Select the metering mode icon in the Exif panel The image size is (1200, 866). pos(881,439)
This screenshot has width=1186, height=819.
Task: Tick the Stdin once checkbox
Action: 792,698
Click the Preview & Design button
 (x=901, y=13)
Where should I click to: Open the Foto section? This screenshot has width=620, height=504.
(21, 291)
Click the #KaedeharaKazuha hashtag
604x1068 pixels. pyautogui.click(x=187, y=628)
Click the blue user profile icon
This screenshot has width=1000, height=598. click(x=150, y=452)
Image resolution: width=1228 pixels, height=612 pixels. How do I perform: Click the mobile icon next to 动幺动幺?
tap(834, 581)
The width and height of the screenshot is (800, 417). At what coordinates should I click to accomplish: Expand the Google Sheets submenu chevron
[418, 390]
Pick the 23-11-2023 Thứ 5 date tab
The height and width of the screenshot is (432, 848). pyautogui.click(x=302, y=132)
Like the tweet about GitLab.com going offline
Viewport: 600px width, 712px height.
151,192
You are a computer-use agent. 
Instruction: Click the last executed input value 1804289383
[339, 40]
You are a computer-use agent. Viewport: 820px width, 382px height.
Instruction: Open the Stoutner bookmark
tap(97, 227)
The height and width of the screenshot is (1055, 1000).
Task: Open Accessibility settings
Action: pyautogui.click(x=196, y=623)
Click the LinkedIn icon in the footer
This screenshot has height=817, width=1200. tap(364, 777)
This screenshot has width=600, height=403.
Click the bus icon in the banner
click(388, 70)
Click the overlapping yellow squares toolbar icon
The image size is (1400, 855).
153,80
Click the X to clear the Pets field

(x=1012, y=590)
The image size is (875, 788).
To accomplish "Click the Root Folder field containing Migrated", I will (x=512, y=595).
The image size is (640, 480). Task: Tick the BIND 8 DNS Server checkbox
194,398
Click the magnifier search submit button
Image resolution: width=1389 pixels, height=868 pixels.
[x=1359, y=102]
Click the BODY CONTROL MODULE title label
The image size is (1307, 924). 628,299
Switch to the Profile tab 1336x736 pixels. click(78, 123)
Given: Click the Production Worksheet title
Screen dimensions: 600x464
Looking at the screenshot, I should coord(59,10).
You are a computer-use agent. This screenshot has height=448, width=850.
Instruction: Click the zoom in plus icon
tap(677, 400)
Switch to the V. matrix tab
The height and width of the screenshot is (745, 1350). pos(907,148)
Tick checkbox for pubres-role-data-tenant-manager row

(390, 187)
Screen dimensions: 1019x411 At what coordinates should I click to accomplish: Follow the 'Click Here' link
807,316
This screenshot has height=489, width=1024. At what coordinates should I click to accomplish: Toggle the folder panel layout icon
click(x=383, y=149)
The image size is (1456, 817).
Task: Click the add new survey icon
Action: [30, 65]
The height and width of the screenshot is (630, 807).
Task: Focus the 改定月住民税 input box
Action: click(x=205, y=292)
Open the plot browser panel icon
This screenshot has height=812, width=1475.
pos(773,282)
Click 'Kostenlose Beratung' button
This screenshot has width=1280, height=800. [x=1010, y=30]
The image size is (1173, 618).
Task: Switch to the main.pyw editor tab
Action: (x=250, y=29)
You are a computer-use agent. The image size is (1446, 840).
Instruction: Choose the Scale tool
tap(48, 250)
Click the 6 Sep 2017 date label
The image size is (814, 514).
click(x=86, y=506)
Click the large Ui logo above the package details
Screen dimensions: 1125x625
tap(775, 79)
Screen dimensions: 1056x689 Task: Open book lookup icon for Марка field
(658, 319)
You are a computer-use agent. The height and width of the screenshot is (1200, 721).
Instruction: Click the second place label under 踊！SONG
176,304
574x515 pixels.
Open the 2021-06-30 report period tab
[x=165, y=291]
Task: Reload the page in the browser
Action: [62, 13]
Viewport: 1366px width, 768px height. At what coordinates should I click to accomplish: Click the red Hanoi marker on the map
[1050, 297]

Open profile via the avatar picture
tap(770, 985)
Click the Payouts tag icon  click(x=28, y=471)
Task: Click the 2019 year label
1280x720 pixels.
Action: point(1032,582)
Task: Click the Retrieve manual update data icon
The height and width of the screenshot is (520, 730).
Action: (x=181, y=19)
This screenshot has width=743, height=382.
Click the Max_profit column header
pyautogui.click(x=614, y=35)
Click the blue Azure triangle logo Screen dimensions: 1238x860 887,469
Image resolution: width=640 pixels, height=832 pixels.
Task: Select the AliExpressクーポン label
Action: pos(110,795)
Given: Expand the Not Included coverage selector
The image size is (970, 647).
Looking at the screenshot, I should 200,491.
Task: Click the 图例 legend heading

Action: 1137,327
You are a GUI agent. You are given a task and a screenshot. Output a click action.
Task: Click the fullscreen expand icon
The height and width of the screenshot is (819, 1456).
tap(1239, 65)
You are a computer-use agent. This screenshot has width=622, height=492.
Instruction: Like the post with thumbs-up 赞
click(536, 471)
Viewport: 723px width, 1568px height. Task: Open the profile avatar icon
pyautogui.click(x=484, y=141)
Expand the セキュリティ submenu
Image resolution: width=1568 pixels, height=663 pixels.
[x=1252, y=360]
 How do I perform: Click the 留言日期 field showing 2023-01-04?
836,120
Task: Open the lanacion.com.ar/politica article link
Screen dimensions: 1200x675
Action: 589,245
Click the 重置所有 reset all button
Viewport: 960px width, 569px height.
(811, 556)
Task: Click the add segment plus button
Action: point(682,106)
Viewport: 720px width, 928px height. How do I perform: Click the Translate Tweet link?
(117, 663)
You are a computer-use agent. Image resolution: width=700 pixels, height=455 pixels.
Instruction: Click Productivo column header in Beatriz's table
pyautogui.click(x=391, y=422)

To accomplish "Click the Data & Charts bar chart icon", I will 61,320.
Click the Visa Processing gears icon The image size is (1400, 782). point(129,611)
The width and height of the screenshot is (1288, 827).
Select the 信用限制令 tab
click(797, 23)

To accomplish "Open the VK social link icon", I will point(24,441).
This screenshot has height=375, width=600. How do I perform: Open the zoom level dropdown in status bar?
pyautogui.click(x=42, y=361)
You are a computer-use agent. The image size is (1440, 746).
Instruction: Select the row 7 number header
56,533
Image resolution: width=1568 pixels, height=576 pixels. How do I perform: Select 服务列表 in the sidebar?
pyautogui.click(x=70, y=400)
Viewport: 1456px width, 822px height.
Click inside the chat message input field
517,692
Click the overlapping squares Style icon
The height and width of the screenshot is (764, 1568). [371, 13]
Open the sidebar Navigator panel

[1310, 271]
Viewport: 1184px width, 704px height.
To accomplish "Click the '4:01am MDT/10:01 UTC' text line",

########

WHAT TO DO: Copy every one of the items above word for word, keeping each line as it is.

TASK RESPONSE:
Select the metering mode icon in the Exif panel The image size is (1200, 866). pos(881,439)
This screenshot has width=1186, height=819.
Task: Tick the Stdin once checkbox
Action: 792,698
Click the Preview & Design button
 (x=901, y=13)
Where should I click to: Open the Foto section? This screenshot has width=620, height=504.
(21, 291)
Click the #KaedeharaKazuha hashtag
604x1068 pixels. pyautogui.click(x=187, y=628)
Click the blue user profile icon
This screenshot has width=1000, height=598. click(x=150, y=452)
Image resolution: width=1228 pixels, height=612 pixels. How do I perform: Click the mobile icon next to 动幺动幺?
tap(834, 581)
The width and height of the screenshot is (800, 417). At what coordinates should I click to accomplish: Expand the Google Sheets submenu chevron
[418, 390]
Pick the 23-11-2023 Thứ 5 date tab
The height and width of the screenshot is (432, 848). pyautogui.click(x=302, y=132)
Like the tweet about GitLab.com going offline
Viewport: 600px width, 712px height.
151,192
You are a computer-use agent. 
Instruction: Click the last executed input value 1804289383
[339, 40]
You are a computer-use agent. Viewport: 820px width, 382px height.
Instruction: Open the Stoutner bookmark
tap(97, 227)
The height and width of the screenshot is (1055, 1000).
Task: Open Accessibility settings
Action: pyautogui.click(x=196, y=623)
Click the LinkedIn icon in the footer
This screenshot has height=817, width=1200. tap(364, 777)
This screenshot has width=600, height=403.
Click the bus icon in the banner
click(388, 70)
Click the overlapping yellow squares toolbar icon
The image size is (1400, 855).
153,80
Click the X to clear the Pets field

(x=1012, y=590)
The image size is (875, 788).
To accomplish "Click the Root Folder field containing Migrated", I will (x=512, y=595).
The image size is (640, 480). Task: Tick the BIND 8 DNS Server checkbox
194,398
Click the magnifier search submit button
Image resolution: width=1389 pixels, height=868 pixels.
[x=1359, y=102]
Click the BODY CONTROL MODULE title label
The image size is (1307, 924). 628,299
Switch to the Profile tab 1336x736 pixels. click(78, 123)
Given: Click the Production Worksheet title
Screen dimensions: 600x464
Looking at the screenshot, I should coord(59,10).
You are a computer-use agent. This screenshot has height=448, width=850.
Instruction: Click the zoom in plus icon
tap(677, 400)
Switch to the V. matrix tab
The height and width of the screenshot is (745, 1350). pos(907,148)
Tick checkbox for pubres-role-data-tenant-manager row

(390, 187)
Screen dimensions: 1019x411 At what coordinates should I click to accomplish: Follow the 'Click Here' link
807,316
This screenshot has height=489, width=1024. At what coordinates should I click to accomplish: Toggle the folder panel layout icon
click(x=383, y=149)
The image size is (1456, 817).
Task: Click the add new survey icon
Action: [30, 65]
The height and width of the screenshot is (630, 807).
Task: Focus the 改定月住民税 input box
Action: click(x=205, y=292)
Open the plot browser panel icon
This screenshot has height=812, width=1475.
pos(773,282)
Click 'Kostenlose Beratung' button
This screenshot has width=1280, height=800. [x=1010, y=30]
The image size is (1173, 618).
Task: Switch to the main.pyw editor tab
Action: (x=250, y=29)
You are a computer-use agent. The image size is (1446, 840).
Instruction: Choose the Scale tool
tap(48, 250)
Click the 6 Sep 2017 date label
The image size is (814, 514).
click(x=86, y=506)
Click the large Ui logo above the package details
Screen dimensions: 1125x625
tap(775, 79)
Screen dimensions: 1056x689 Task: Open book lookup icon for Марка field
(658, 319)
You are a computer-use agent. The height and width of the screenshot is (1200, 721).
Instruction: Click the second place label under 踊！SONG
176,304
574x515 pixels.
Open the 2021-06-30 report period tab
[x=165, y=291]
Task: Reload the page in the browser
Action: [62, 13]
Viewport: 1366px width, 768px height. At what coordinates should I click to accomplish: Click the red Hanoi marker on the map
[1050, 297]

Open profile via the avatar picture
tap(770, 985)
Click the Payouts tag icon  click(x=28, y=471)
Task: Click the 2019 year label
1280x720 pixels.
Action: point(1032,582)
Task: Click the Retrieve manual update data icon
The height and width of the screenshot is (520, 730).
Action: (x=181, y=19)
This screenshot has width=743, height=382.
Click the Max_profit column header
pyautogui.click(x=614, y=35)
Click the blue Azure triangle logo Screen dimensions: 1238x860 887,469
Image resolution: width=640 pixels, height=832 pixels.
Task: Select the AliExpressクーポン label
Action: pos(110,795)
Given: Expand the Not Included coverage selector
The image size is (970, 647).
Looking at the screenshot, I should 200,491.
Task: Click the 图例 legend heading

Action: 1137,327
You are a GUI agent. You are given a task and a screenshot. Output a click action.
Task: Click the fullscreen expand icon
The height and width of the screenshot is (819, 1456).
tap(1239, 65)
You are a computer-use agent. This screenshot has width=622, height=492.
Instruction: Like the post with thumbs-up 赞
click(536, 471)
Viewport: 723px width, 1568px height. Task: Open the profile avatar icon
pyautogui.click(x=484, y=141)
Expand the セキュリティ submenu
Image resolution: width=1568 pixels, height=663 pixels.
[x=1252, y=360]
 How do I perform: Click the 留言日期 field showing 2023-01-04?
836,120
Task: Open the lanacion.com.ar/politica article link
Screen dimensions: 1200x675
Action: 589,245
Click the 重置所有 reset all button
Viewport: 960px width, 569px height.
(811, 556)
Task: Click the add segment plus button
Action: point(682,106)
Viewport: 720px width, 928px height. How do I perform: Click the Translate Tweet link?
(117, 663)
You are a computer-use agent. Image resolution: width=700 pixels, height=455 pixels.
Instruction: Click Productivo column header in Beatriz's table
pyautogui.click(x=391, y=422)

To accomplish "Click the Data & Charts bar chart icon", I will 61,320.
Click the Visa Processing gears icon The image size is (1400, 782). point(129,611)
The width and height of the screenshot is (1288, 827).
Select the 信用限制令 tab
click(797, 23)

To accomplish "Open the VK social link icon", I will point(24,441).
This screenshot has height=375, width=600. How do I perform: Open the zoom level dropdown in status bar?
pyautogui.click(x=42, y=361)
You are a computer-use agent. The image size is (1440, 746).
Instruction: Select the row 7 number header
56,533
Image resolution: width=1568 pixels, height=576 pixels. How do I perform: Select 服务列表 in the sidebar?
pyautogui.click(x=70, y=400)
Viewport: 1456px width, 822px height.
Click inside the chat message input field
517,692
Click the overlapping squares Style icon
The height and width of the screenshot is (764, 1568). [371, 13]
Open the sidebar Navigator panel

[1310, 271]
Viewport: 1184px width, 704px height.
To accomplish "Click the '4:01am MDT/10:01 UTC' text line",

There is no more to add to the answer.